Before any of us attempt to understand what AWS is (aside from just an acronym for Amazon Web Services), we need to know what modern cloud computing is. I've taken the liberty of presenting a quote directly from Wikipedia, referencing the actual concept of “cloud computing”:
“Cloud computing is a type of Internet-based computing that provides shared computer processing resources and data to computers and other devices on demand. It is a model for enabling ubiquitous, on-demand access to a shared pool of configurable computing resources (e.g., computer networks, servers, storage, applications and services),which can be rapidly provisioned and released with minimal management effort ”.
Let’s analyze some of the aforementioned concepts extracted from good-old wiki:
“Internet-based computing”: Yes… that is pretty much true
“On-demand access”: True again, it seems we're on the right track here
“Rapidly provisioned”: Well… strike 3 and out. True again
"Minimal management effort": Well… not really, or maybe the right answer is, “Yes and No”

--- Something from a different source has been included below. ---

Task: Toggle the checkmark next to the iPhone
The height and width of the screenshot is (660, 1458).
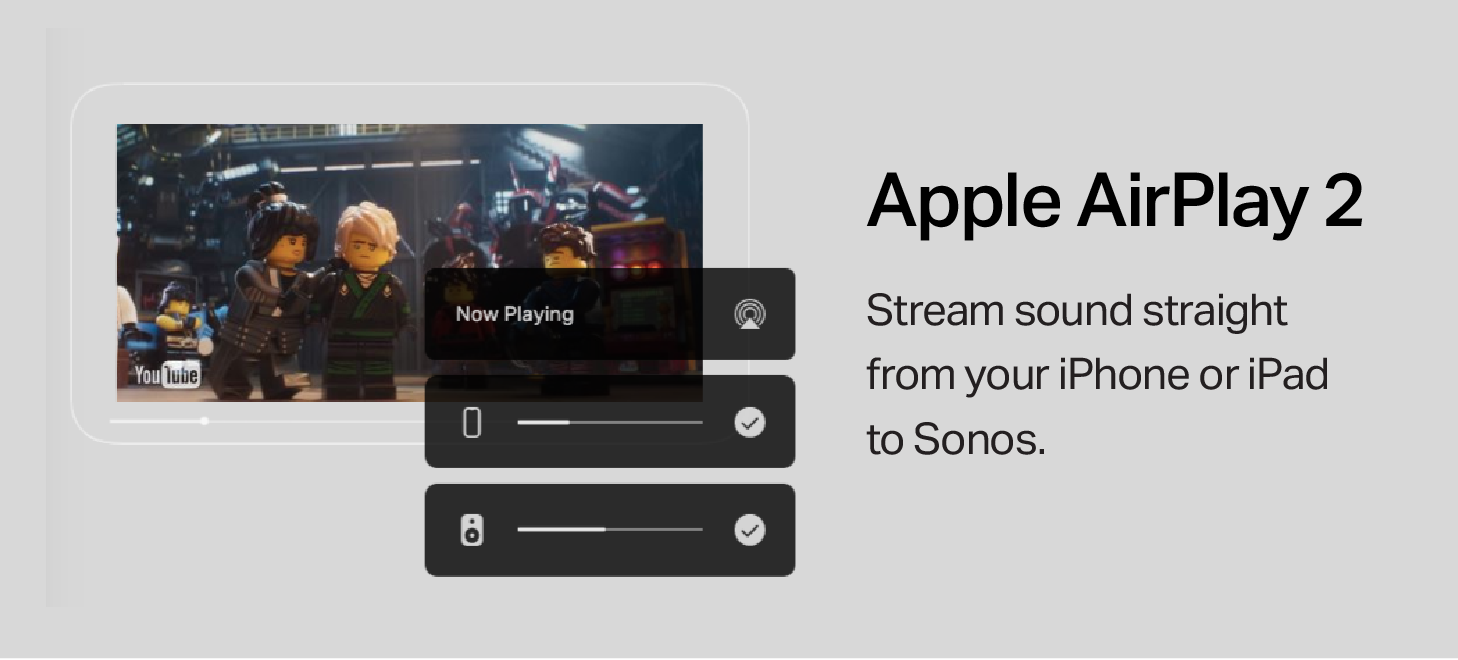Action: [x=750, y=422]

“Yes” , because you only need to worry about your provisioned resources. You don’t need to know about datacenter power supply, server hardware, air conditioning, etc.
“No” , because administering things in the cloud is a very different task than doing the same on other traditional systems.
In contrast to traditional datacenters and their traditional administration methods, your most critical management task in the cloud relates to the proper sizing of your cloud elements. In AWS, you pay according to what you use. That means, in practical terms, if you oversize your deployment, you’ll end paying more, or, if you don’t add enough power, you’ll end with bottlenecks and a service with poor delivery.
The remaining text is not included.